今回の旅で訪れたフランスの「ブルターニュ地方」は、一度英国側に逃れたケルト人たちが再びフランス側に戻ったとされていて、数年前に僕が訪れたイングランド西部の「コンウォール地方」と、国が異なるのに「そっくり」な印象を持ちました。
白壁にグレーのスレート葺きの民家が建ち並ぶ村で周りを見まわしながら、ふとコンウォールにいる様な気になり、仏語で書かれた看板を見て、やはりここはブルターニュ(フランス)なのだと思いかえしたりしたこともあります。

もちろん全く違うところも多くあったのですが、目が常にケルトの名残りばかりを探していたものですから・・・。

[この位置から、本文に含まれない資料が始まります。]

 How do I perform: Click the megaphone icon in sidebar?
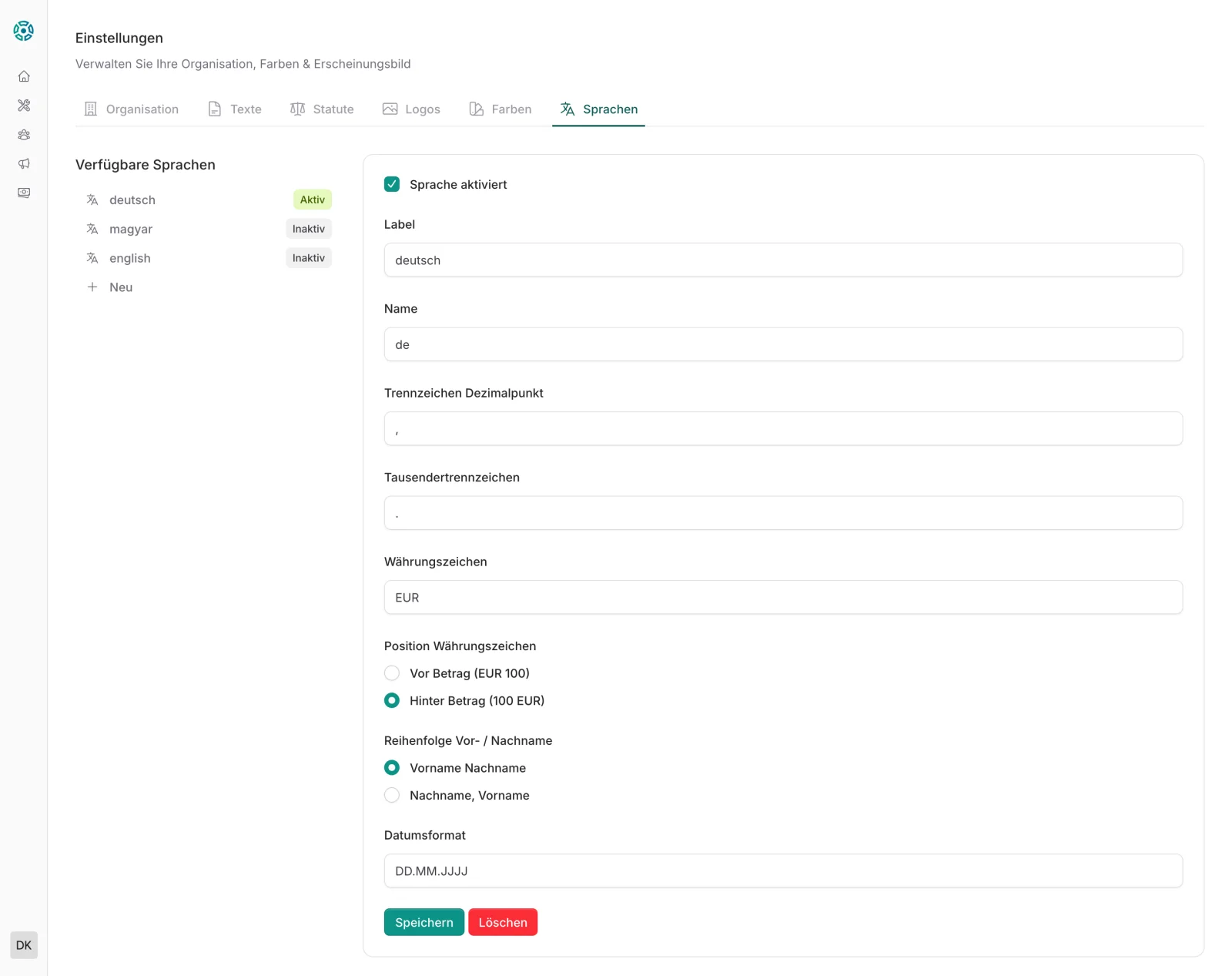coord(24,163)
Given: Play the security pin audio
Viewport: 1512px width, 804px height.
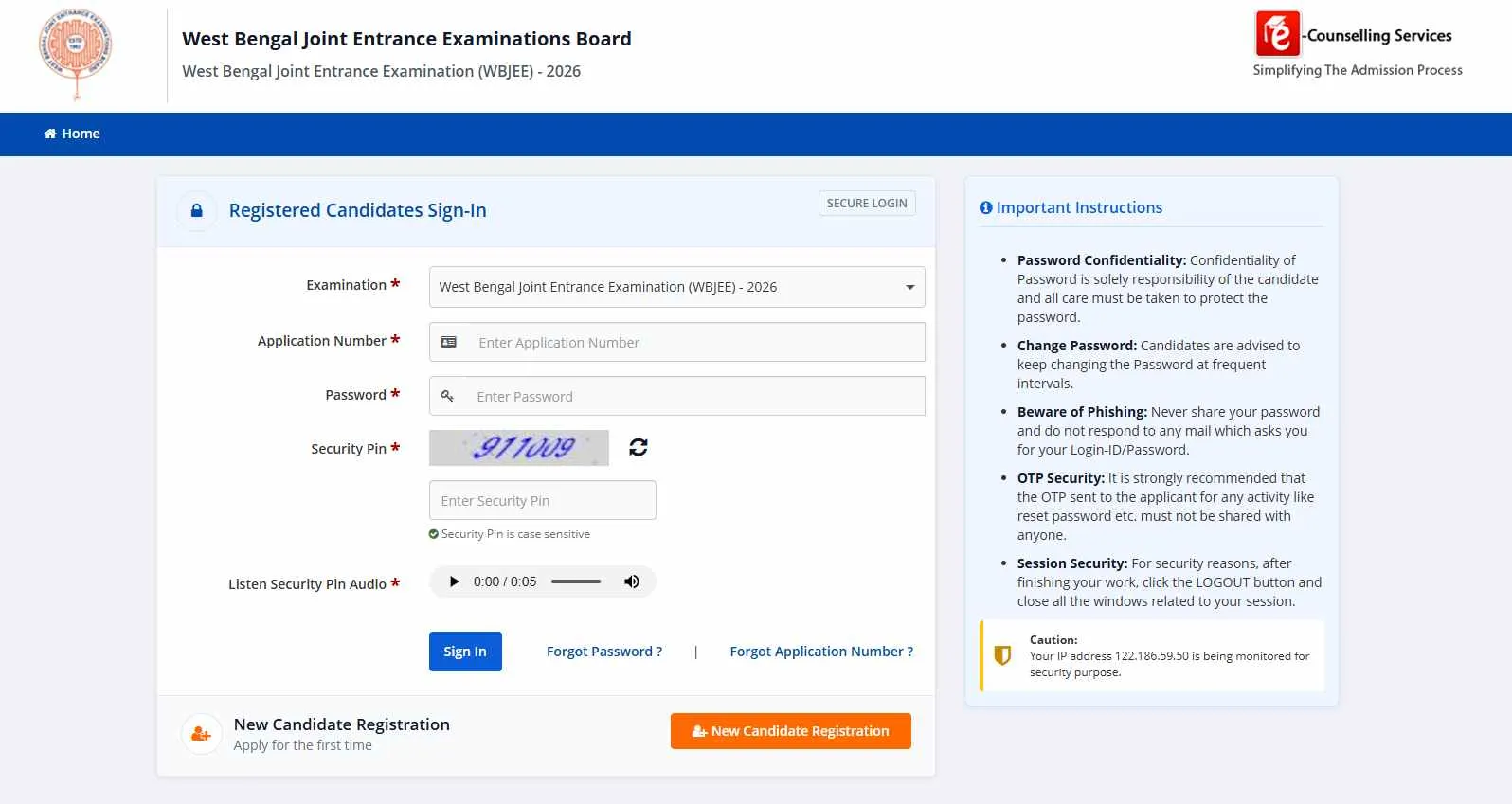Looking at the screenshot, I should (454, 581).
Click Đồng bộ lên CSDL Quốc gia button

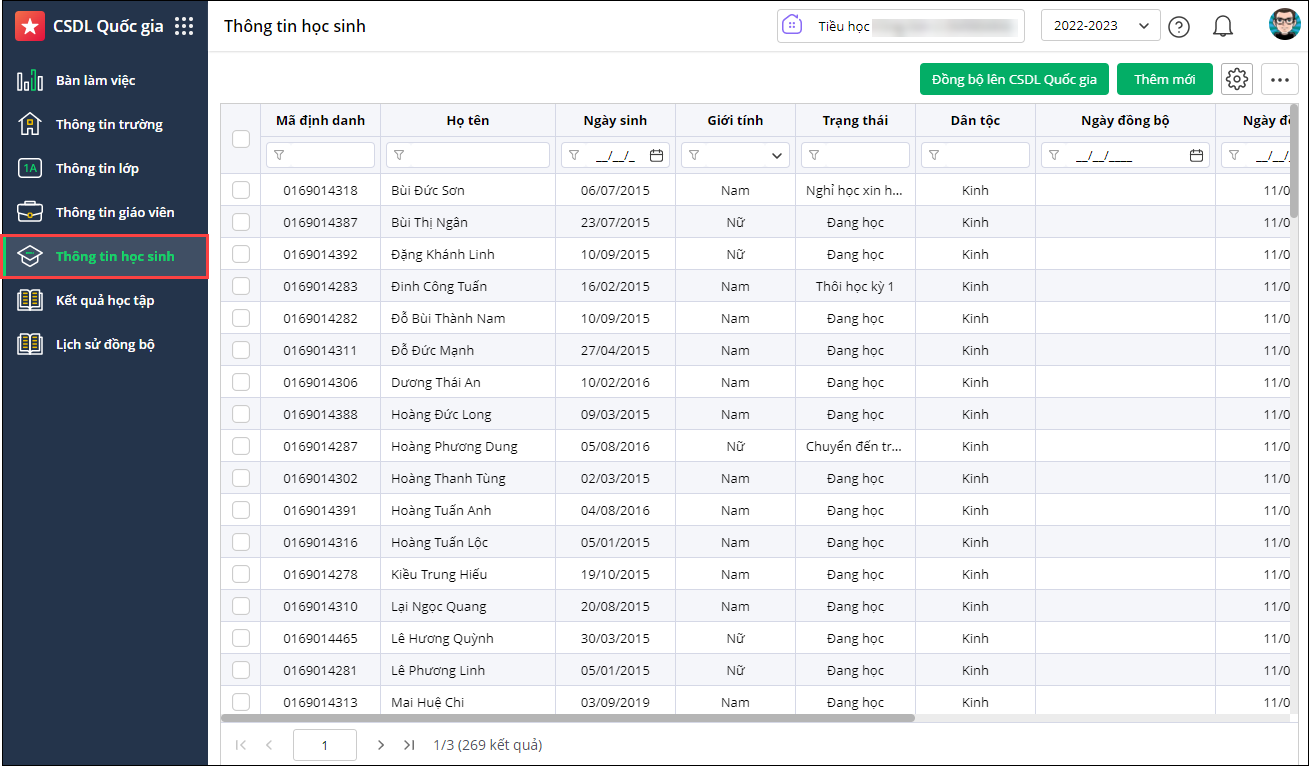click(x=1014, y=79)
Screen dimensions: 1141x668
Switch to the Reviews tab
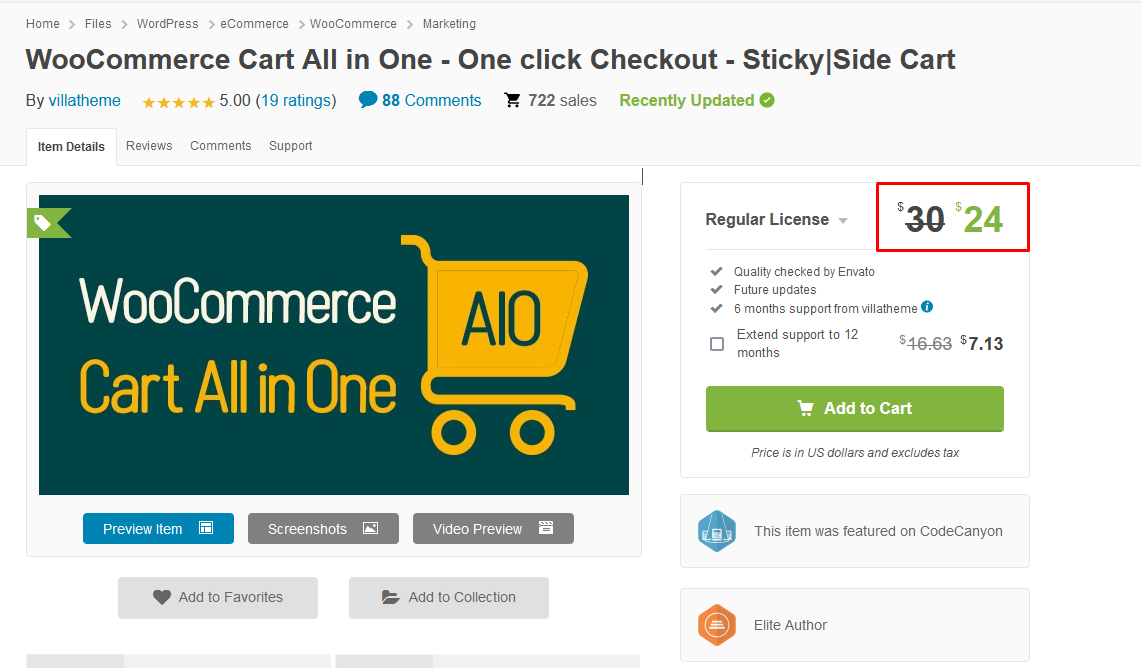[x=149, y=146]
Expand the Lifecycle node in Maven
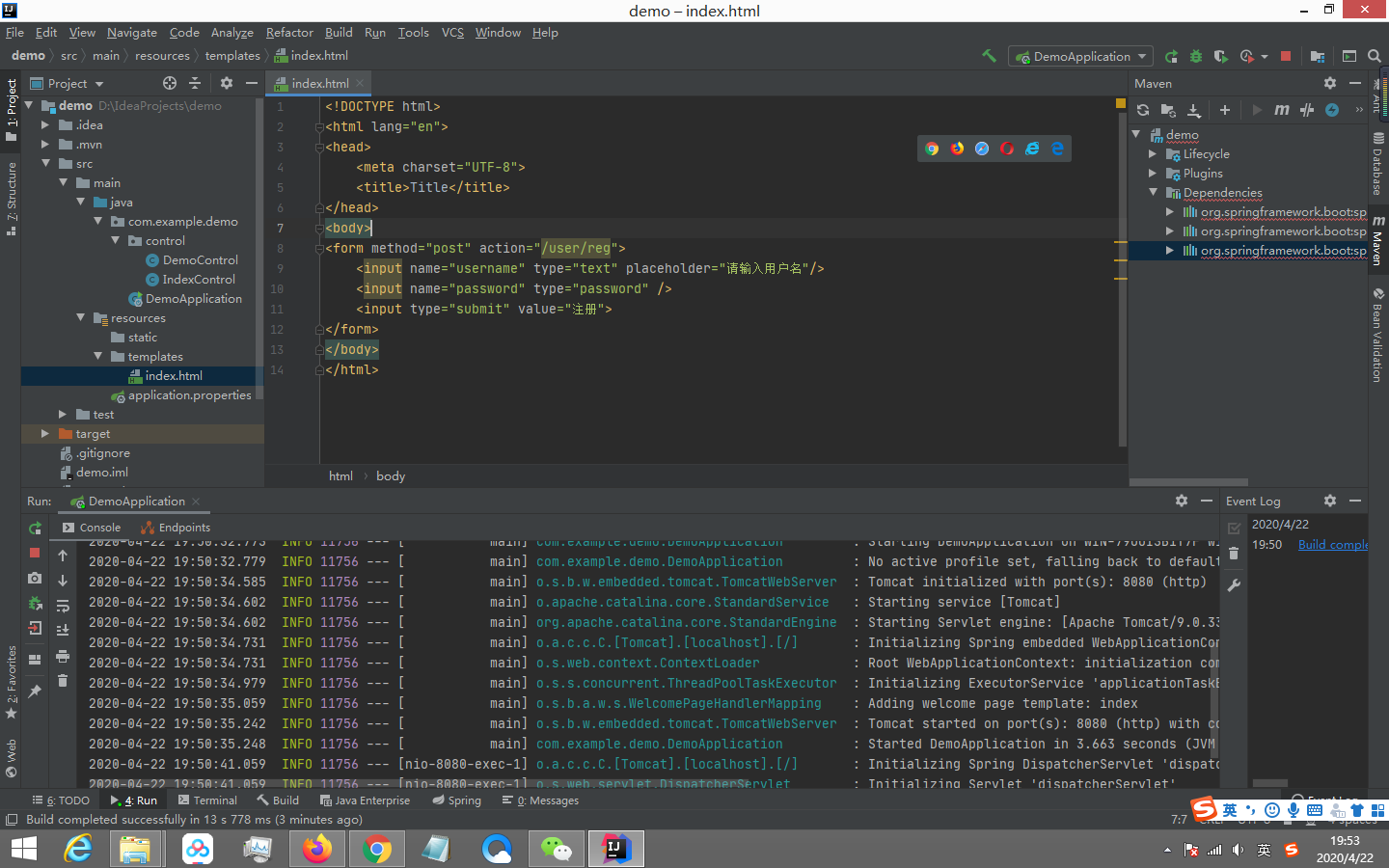Viewport: 1389px width, 868px height. (1153, 154)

石で出来た顔や怪獣がこうして家の一部分にくっついて居たりして、
少しユーモラスで素朴な感じがします。(ヴァンヌにて)

 

妖精や魔法と共に生きた民族が実際にいたなんて、想像するだけでも楽しくワクワクしてきませんか?
遠い昔に読んで詳しくは覚えていないのですが、このコンウォール地方を主に舞台としたのが「アーサー王物語」で、聖盃を求めて円卓の十人の騎士や魔法使いマーリンが活躍する話し等々なのですが、そこに流れていた雰囲気が、映画「ロード・オブ・ザ・リング」と共通しているように感じました。
とにかく不思議なものが大好きなものですから「ケルト」には少しはまってしまいました。
それにU.S.A.では多くのアイルランド移民が文化を運んで、その影響は現在にも残っていますし。(そういえば「風と共に去りぬ」のスカーレット・オハラもルーツはアイルランド移民でしたね。)
今後機会があれば、本山であるアイルランドには行かねばと思っています。
でもまだまだ勉強不足で、ついこの間までギネスビールやウイスキーのふるさとだという事と、大好きなロックグループ「U2」ぐらいしか出てこない国でしたので・・・。
はまったおかげでヨーロッパの文化がもう一歩見え始めた気がします。

学生時代、勉学としての「歴史」はあまり好きではなかったのですが、大人になってからは「知る」ことがとても楽しく、それは脈々と現在へと繋がっているからだと思うのです。
東京を歩いていても、「江戸」という当時の美しき大都市の名残りを探してしまう今日このごろです。

今回はこれぐらいにして、さぁまた制作に戻ることにします。
完成までもう一息ですので・・・。